DynA and DynB are codependent and function downstream of FtsZ. (A) Montage of a fluorescent time-lapse sequence showing the localization of FtsZ-YPet and DynB-mCherry (SS196). The red box indicates the appearance of FtsZ-ladders (Left) and the colocalization of DynB (Middle). Corresponding DIC images are shown (Right).
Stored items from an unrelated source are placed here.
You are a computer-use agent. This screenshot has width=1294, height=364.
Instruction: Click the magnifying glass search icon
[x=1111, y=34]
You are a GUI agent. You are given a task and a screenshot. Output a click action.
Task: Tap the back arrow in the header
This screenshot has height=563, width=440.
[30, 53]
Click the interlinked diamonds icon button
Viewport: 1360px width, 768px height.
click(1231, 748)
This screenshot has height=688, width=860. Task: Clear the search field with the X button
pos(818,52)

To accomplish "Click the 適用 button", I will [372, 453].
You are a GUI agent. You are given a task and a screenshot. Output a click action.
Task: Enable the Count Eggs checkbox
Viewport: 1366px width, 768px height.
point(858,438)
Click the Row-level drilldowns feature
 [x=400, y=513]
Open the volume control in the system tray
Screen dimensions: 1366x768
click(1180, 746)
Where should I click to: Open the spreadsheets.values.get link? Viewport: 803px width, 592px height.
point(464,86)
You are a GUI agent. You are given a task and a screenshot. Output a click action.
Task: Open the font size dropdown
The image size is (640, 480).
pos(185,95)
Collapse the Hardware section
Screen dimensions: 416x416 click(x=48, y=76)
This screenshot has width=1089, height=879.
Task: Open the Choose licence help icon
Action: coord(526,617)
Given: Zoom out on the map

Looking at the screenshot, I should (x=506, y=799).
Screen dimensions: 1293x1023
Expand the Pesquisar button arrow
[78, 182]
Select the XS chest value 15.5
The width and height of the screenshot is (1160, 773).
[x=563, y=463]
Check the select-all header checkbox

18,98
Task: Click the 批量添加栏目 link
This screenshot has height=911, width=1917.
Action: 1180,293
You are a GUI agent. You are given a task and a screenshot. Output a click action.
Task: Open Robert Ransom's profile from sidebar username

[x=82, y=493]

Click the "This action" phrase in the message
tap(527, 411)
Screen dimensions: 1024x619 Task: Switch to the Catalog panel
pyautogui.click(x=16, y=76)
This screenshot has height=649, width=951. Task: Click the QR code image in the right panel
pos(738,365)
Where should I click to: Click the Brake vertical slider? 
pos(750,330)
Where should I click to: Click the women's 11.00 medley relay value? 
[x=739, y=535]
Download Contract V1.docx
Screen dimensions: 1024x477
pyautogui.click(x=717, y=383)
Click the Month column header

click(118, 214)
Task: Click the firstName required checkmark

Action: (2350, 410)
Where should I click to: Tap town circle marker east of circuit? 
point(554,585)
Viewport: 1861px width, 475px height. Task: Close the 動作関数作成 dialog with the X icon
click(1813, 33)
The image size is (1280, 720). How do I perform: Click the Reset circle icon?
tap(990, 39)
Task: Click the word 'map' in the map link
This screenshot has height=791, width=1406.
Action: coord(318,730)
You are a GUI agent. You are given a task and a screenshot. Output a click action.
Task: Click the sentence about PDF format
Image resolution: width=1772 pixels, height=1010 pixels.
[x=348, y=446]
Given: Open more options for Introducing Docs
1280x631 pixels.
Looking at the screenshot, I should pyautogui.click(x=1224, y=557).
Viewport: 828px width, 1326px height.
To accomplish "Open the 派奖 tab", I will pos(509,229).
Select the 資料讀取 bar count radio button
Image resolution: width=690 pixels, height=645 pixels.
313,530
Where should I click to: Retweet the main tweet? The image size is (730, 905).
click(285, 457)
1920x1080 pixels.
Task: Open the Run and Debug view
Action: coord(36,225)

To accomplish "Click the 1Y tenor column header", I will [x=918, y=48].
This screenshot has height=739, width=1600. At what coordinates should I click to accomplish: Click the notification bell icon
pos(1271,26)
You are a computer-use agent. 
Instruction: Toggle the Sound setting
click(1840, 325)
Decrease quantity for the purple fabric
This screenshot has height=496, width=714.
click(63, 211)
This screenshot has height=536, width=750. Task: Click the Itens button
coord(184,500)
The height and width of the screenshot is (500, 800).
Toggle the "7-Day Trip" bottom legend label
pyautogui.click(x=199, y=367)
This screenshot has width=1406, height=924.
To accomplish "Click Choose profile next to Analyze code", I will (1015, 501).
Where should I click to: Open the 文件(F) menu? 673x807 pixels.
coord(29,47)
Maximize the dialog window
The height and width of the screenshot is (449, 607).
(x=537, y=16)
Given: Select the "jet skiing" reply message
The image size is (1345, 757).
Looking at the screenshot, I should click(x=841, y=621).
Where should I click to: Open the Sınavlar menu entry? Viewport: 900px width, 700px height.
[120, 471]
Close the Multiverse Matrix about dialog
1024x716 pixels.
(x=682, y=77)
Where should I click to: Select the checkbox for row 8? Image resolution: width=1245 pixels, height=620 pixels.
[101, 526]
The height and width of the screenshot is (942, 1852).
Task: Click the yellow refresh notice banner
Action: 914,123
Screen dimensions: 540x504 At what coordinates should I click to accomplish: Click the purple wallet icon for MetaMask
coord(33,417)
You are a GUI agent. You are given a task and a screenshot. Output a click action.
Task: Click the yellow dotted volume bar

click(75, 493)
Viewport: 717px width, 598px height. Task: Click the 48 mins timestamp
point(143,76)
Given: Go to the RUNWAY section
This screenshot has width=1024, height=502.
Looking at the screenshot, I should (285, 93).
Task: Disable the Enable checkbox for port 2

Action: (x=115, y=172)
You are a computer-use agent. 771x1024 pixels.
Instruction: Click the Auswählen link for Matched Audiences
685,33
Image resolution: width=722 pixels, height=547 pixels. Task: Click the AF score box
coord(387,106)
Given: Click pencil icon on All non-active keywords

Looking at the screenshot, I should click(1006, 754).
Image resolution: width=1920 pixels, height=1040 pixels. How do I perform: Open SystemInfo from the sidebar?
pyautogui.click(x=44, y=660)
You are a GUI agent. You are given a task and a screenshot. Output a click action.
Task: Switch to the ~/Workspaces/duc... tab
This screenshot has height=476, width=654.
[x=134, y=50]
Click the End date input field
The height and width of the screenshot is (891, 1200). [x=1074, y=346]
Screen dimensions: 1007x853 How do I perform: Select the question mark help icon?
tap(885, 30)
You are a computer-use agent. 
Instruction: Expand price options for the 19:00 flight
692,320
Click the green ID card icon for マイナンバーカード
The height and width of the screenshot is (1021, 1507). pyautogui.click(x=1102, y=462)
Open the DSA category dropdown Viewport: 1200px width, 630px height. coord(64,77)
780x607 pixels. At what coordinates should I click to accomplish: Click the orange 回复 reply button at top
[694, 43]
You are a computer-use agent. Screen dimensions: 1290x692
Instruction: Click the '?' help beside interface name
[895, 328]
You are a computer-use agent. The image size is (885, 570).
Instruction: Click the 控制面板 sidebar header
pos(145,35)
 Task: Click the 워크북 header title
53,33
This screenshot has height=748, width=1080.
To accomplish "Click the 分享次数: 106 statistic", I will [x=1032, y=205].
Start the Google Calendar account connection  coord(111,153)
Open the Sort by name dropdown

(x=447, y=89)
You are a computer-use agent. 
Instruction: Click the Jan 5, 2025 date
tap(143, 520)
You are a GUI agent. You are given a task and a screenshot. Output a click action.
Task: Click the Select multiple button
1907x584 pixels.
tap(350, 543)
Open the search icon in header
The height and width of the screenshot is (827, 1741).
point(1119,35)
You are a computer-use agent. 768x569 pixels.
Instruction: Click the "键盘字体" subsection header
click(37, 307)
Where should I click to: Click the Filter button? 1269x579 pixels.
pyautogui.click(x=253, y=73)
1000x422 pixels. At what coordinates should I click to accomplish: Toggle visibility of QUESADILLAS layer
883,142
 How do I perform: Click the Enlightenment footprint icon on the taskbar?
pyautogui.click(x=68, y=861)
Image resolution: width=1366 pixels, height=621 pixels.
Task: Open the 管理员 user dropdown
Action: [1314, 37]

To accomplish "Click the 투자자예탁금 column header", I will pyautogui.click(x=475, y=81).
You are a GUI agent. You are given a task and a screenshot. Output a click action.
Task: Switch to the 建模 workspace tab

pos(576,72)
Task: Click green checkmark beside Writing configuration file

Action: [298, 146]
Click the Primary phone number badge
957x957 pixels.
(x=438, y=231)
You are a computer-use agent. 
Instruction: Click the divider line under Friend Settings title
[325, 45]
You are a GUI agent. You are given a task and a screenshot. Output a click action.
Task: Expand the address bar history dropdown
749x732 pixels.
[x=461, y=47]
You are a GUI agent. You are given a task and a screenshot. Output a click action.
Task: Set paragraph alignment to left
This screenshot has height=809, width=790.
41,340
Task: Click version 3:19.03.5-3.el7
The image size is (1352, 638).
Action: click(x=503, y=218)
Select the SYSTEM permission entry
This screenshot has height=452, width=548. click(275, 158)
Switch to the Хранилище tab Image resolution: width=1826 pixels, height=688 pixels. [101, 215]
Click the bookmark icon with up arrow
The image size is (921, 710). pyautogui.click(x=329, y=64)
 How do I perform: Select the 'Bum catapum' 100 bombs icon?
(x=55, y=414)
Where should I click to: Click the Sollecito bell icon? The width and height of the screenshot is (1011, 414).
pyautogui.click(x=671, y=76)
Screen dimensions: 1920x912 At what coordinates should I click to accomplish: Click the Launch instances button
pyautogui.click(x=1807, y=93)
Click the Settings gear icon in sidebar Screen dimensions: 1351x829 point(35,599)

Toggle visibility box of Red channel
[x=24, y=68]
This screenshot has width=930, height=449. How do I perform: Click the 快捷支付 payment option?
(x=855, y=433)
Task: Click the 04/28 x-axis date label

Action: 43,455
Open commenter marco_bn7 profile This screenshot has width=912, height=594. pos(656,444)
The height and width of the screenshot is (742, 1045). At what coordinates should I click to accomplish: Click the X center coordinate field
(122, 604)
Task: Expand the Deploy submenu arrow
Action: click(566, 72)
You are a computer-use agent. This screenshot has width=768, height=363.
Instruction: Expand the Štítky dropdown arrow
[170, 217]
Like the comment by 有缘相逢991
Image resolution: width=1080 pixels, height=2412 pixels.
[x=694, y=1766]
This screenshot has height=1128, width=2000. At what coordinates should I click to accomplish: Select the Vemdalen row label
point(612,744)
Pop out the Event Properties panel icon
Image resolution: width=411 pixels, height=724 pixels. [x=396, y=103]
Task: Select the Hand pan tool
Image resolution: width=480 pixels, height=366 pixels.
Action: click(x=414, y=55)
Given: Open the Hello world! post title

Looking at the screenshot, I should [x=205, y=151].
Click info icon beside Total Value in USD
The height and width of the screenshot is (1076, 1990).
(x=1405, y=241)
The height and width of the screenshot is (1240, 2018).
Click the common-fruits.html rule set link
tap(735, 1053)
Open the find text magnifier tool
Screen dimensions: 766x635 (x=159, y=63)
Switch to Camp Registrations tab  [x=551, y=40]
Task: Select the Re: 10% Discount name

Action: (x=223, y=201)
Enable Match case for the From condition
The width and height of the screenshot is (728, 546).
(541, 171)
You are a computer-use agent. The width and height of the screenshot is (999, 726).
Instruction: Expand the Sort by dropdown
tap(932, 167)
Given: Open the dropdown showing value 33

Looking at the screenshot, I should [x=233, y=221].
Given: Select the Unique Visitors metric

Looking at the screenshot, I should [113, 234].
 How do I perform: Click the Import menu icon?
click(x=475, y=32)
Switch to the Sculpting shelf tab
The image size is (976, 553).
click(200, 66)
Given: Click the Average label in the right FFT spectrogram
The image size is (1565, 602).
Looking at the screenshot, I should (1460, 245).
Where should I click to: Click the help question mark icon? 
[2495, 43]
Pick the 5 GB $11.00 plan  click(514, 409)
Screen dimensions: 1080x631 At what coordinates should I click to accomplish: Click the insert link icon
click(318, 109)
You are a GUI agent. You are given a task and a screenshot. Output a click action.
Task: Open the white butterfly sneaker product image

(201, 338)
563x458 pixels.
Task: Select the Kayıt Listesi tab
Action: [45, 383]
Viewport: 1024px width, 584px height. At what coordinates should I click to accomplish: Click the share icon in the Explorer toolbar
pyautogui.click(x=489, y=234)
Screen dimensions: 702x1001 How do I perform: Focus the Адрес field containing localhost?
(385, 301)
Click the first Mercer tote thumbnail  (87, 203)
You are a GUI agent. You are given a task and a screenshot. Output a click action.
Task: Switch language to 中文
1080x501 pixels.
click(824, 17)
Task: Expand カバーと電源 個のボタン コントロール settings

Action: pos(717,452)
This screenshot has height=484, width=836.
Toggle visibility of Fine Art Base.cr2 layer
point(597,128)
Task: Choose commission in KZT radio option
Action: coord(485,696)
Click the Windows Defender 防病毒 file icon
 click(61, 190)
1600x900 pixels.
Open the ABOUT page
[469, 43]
Imaging interval was 10 min. (Scale bar: 5 μm.) (B) Sporulating aerial hyphae showing the sporulation septation defect in the ΔdynAB (LUV001), ΔdynA (SS255), and ΔdynB (SS2) mutants compared with the WT. Cells were grown for 4 d on MYM and imaged. (Scale bar: 5 μm.) (C) Images of sporulating aerial hyphae showing the ability of the fluorescent dynamin fusions to complement the ΔdynAB phenotype. All constructs were integrated at the ΦBT1 attachment site and expression of the genes was driven either by the dynamin promoter (SS90, SS266) or by the ermE* promoter (SS263, SS89). No complementation was observed when dynBΔTM-ypet was expressed (Bottom, SS263). (Scale bar: 5 μm.) (D) Sporulating aerial hyphae showing the localization codependency of functional fluorescent fusions to full-length DynA or DynB in the ΔdynA (SS266), ΔdynB (SS89, SS190), and ΔdynAB (SS90, SS95) mutants. The fluorescent DynB protein fusion lacking the two transmembrane domains (DynBΔTM-YPet, Bottom) was produced either in the WT (SS262) or the dynamin mutant (SS263). (Scale bar: 5 μm.)